▶ EXTRACTED TEXT
The King's General
- First US edition
- Author: Daphne du Maurier
- Language: English
- Genre: Gothic, Historical romance
- Publisher: Gollancz (UK) Doubleday (US)
- Publication date: 1946
- Publication place: UK
- Pages: 298

= The King's General =

1946 novel by Daphne du Maurier

The King's General is a Gothic novel, published in 1946, by English author and playwright Daphne du Maurier. The setting is the English Civil War (1642–1651).

==Background==

It was the first novel du Maurier wrote while living at Menabilly, the setting for an earlier novel Rebecca, where it is called 'Manderley'. The writing of the novel was accompanied by prolific research, in which du Maurier was assisted by Oenone Rashleigh, whose family owned Menabilly, and historian A. L. Rowse, to ensure the historical accuracy of her presentation of the Devon/Cornwall setting at the time of the Civil War. The historical precision and accuracy made it popular among local people, but the novel's reviews did not praise this aspect, which disappointed du Maurier. The inspiration for the novel came from a discovery by William Rashleigh of a skeleton when involved in renovation work on the house. The skeleton was thought to belong to a Cavalier of the Civil War because of its clothing.

==Plot==

The novel is set at the time of the English Civil War. A middle-aged Honor Harris narrates the story of her youth, from the age of ten, when living with her brother Robin. The narrative begins when Kit, Honor's oldest brother, brings home his new bride, Gartred. After only three years, Kit dies of smallpox and Gartred moves away.

▶ RECORD EXTRACTS

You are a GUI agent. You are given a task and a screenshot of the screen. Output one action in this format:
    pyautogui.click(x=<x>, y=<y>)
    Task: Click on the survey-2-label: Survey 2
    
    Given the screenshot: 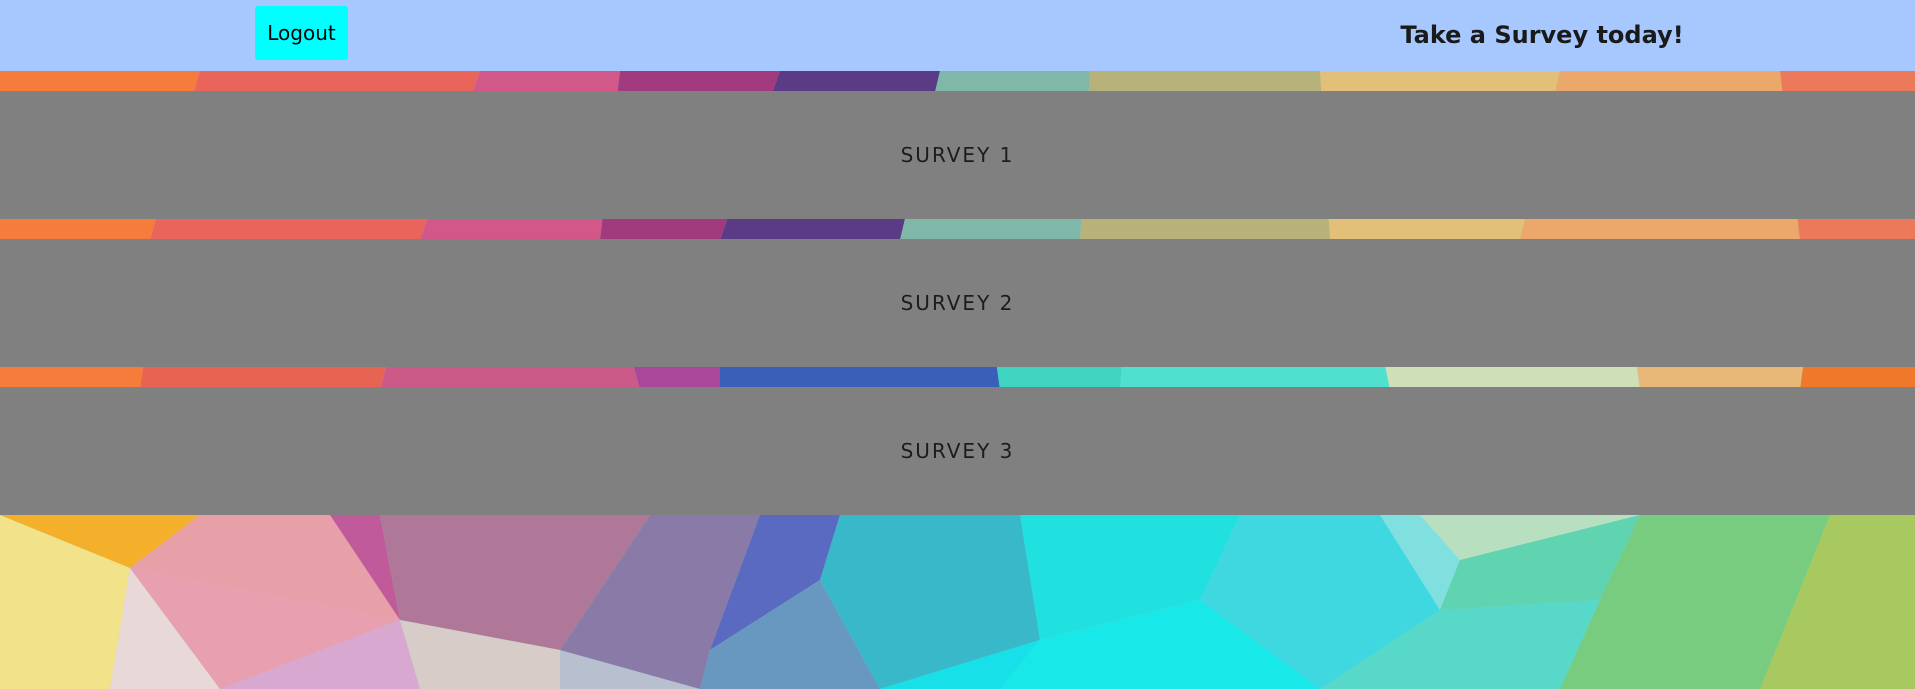 What is the action you would take?
    pyautogui.click(x=958, y=303)
    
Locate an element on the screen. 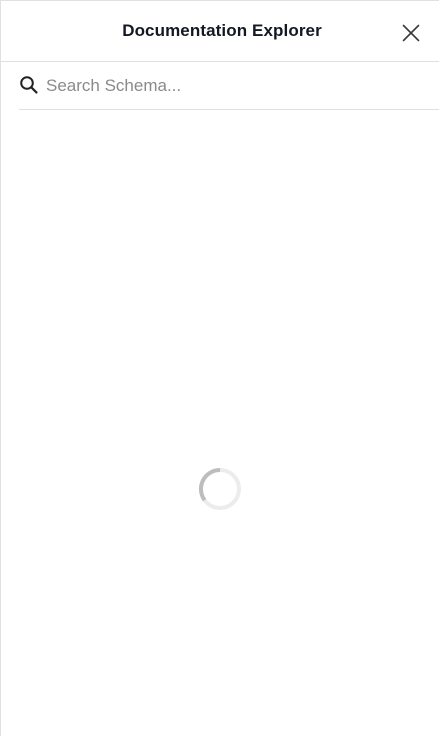 The width and height of the screenshot is (439, 736). panel-title: Documentation Explorer is located at coordinates (222, 30).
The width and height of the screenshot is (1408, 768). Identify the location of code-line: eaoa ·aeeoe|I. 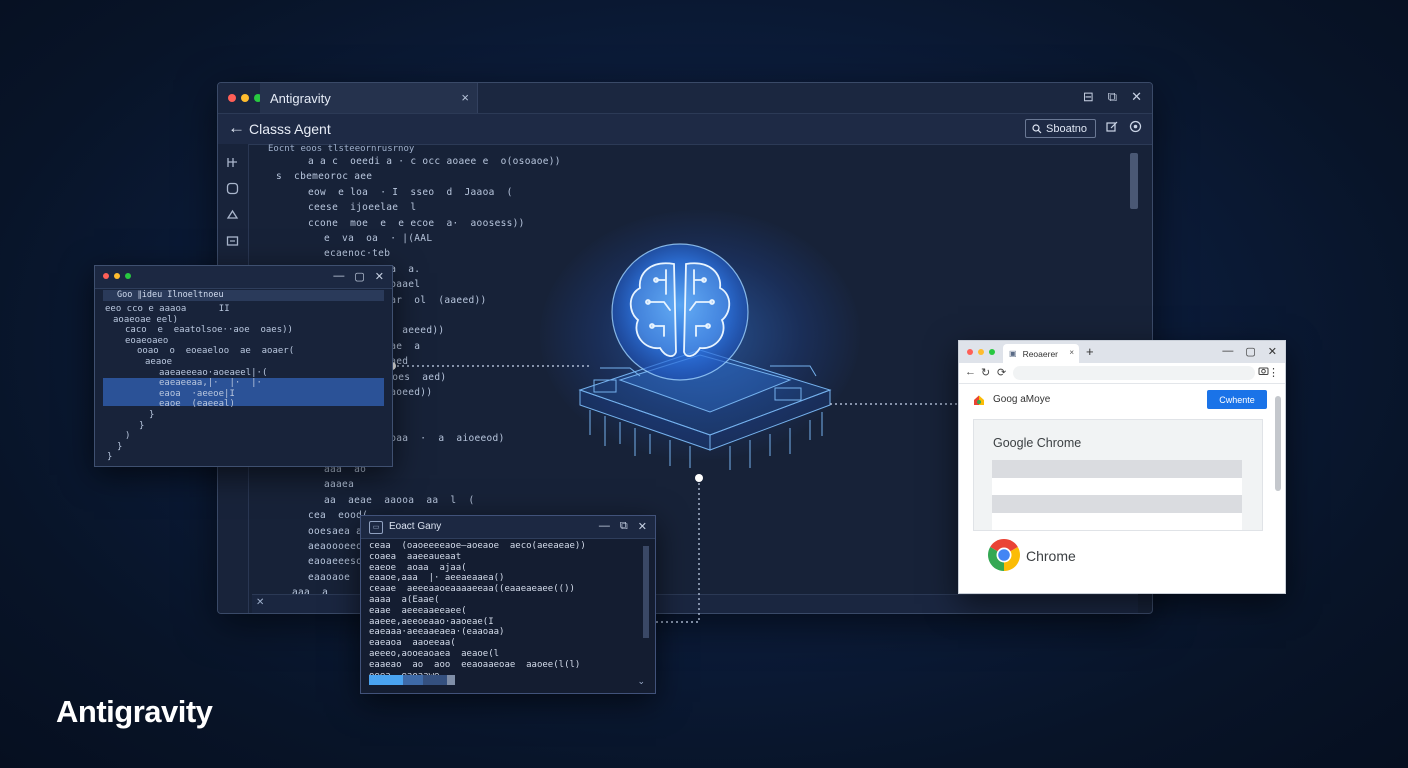
(197, 394).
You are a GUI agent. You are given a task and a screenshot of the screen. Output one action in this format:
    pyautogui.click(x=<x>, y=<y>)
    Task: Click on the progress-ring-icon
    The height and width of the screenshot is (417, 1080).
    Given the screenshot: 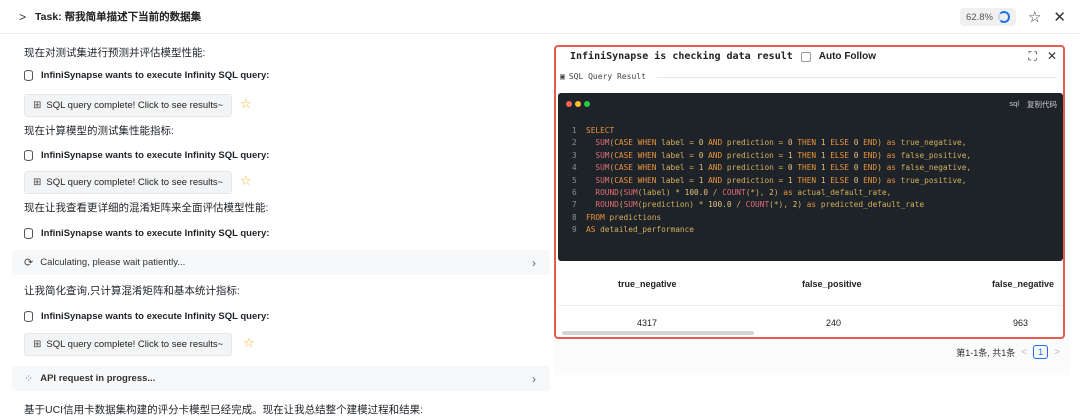 What is the action you would take?
    pyautogui.click(x=1004, y=17)
    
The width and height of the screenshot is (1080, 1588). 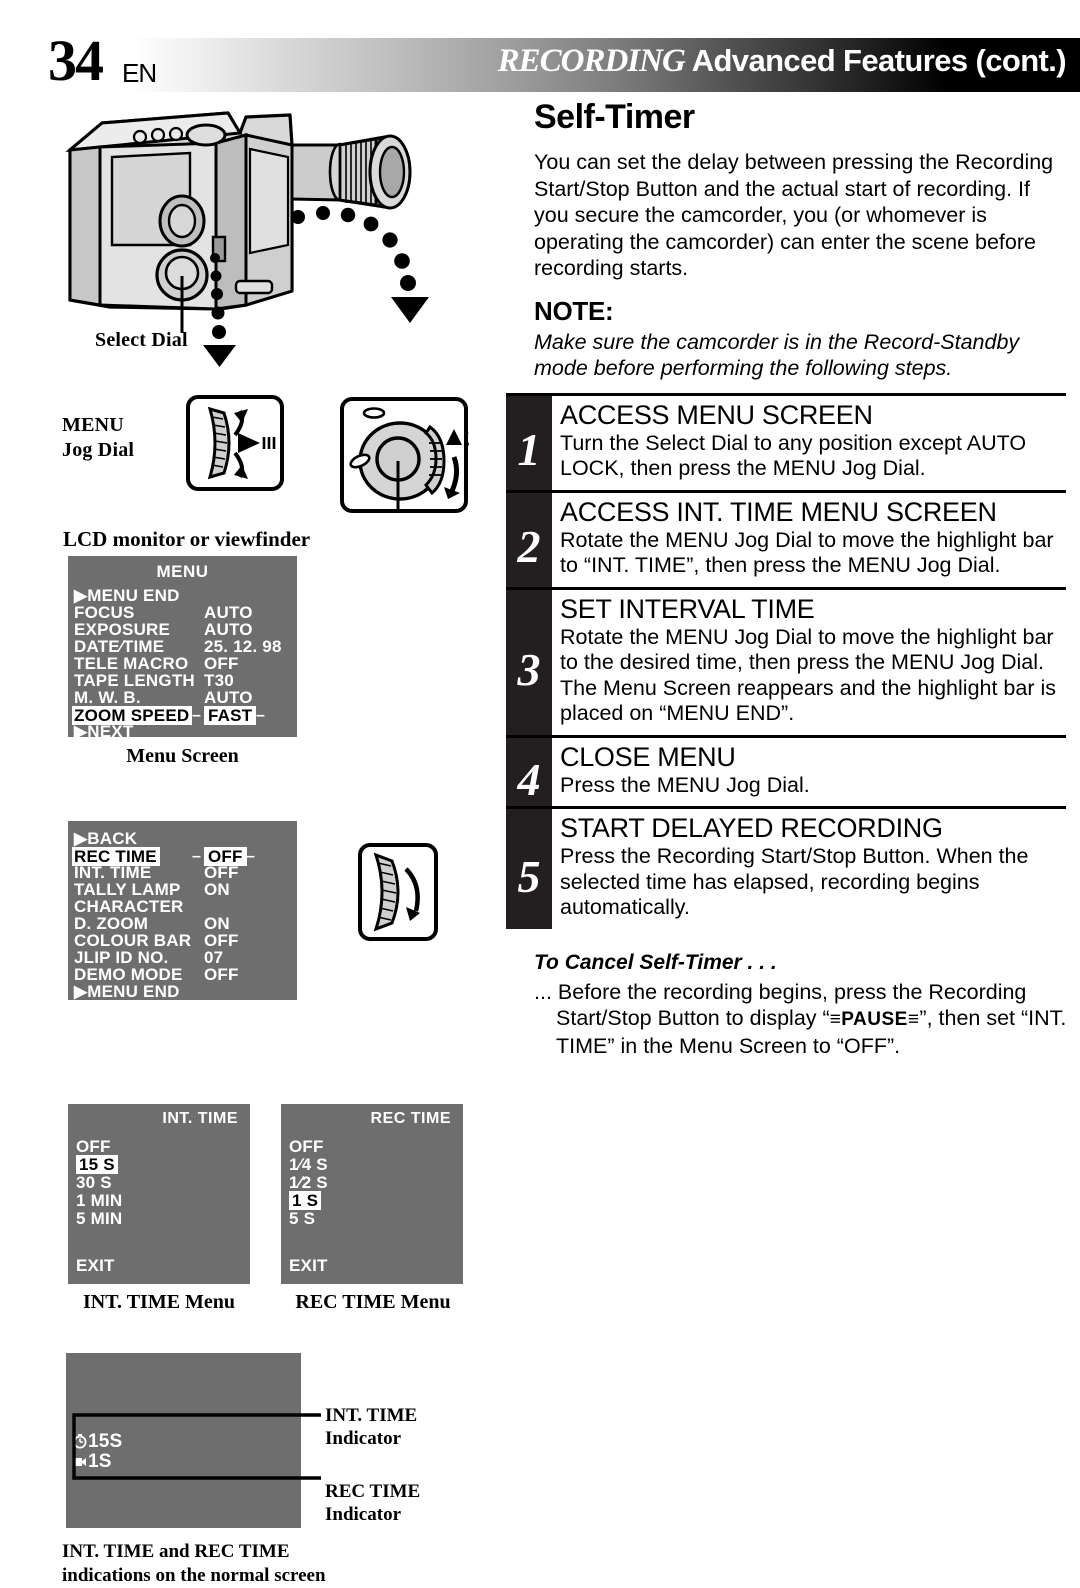 I want to click on osd-menu-row: ▶NEXT, so click(x=186, y=732).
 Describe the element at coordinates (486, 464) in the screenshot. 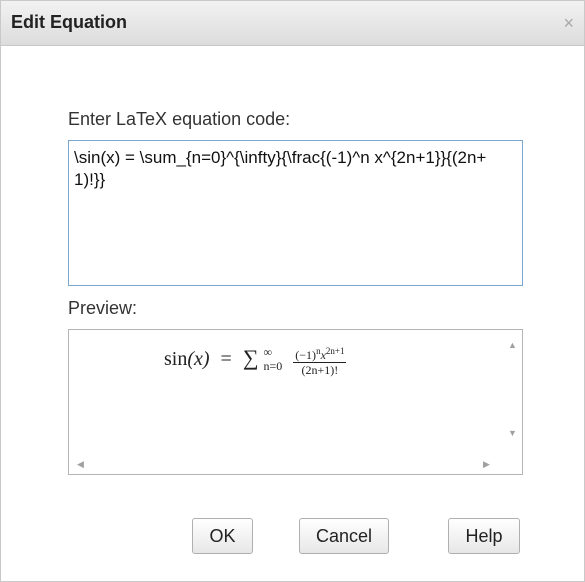

I see `scroll-right-icon: ▶` at that location.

▶ REQUIRED TASKS
a: Answer these questions using the text on The King's General:
(i) Which publisher brought out the novel in the US?
(ii) At which house was du Maurier living when she wrote the novel?
(iii) What does Kit die of?
b: Print the stretch of the text on The King's General from "- Publication date: 1946" through "Civil War (1642–1651).".

▶ RESULTS IN ORDER
a:
(i) Doubleday
(ii) Menabilly
(iii) Smallpox

b:
- Publication date: 1946
- Publication place: UK
- Pages: 298

= The King's General =

1946 novel by Daphne du Maurier

The King's General is a Gothic novel, published in 1946, by English author and playwright Daphne du Maurier. The setting is the English Civil War (1642–1651).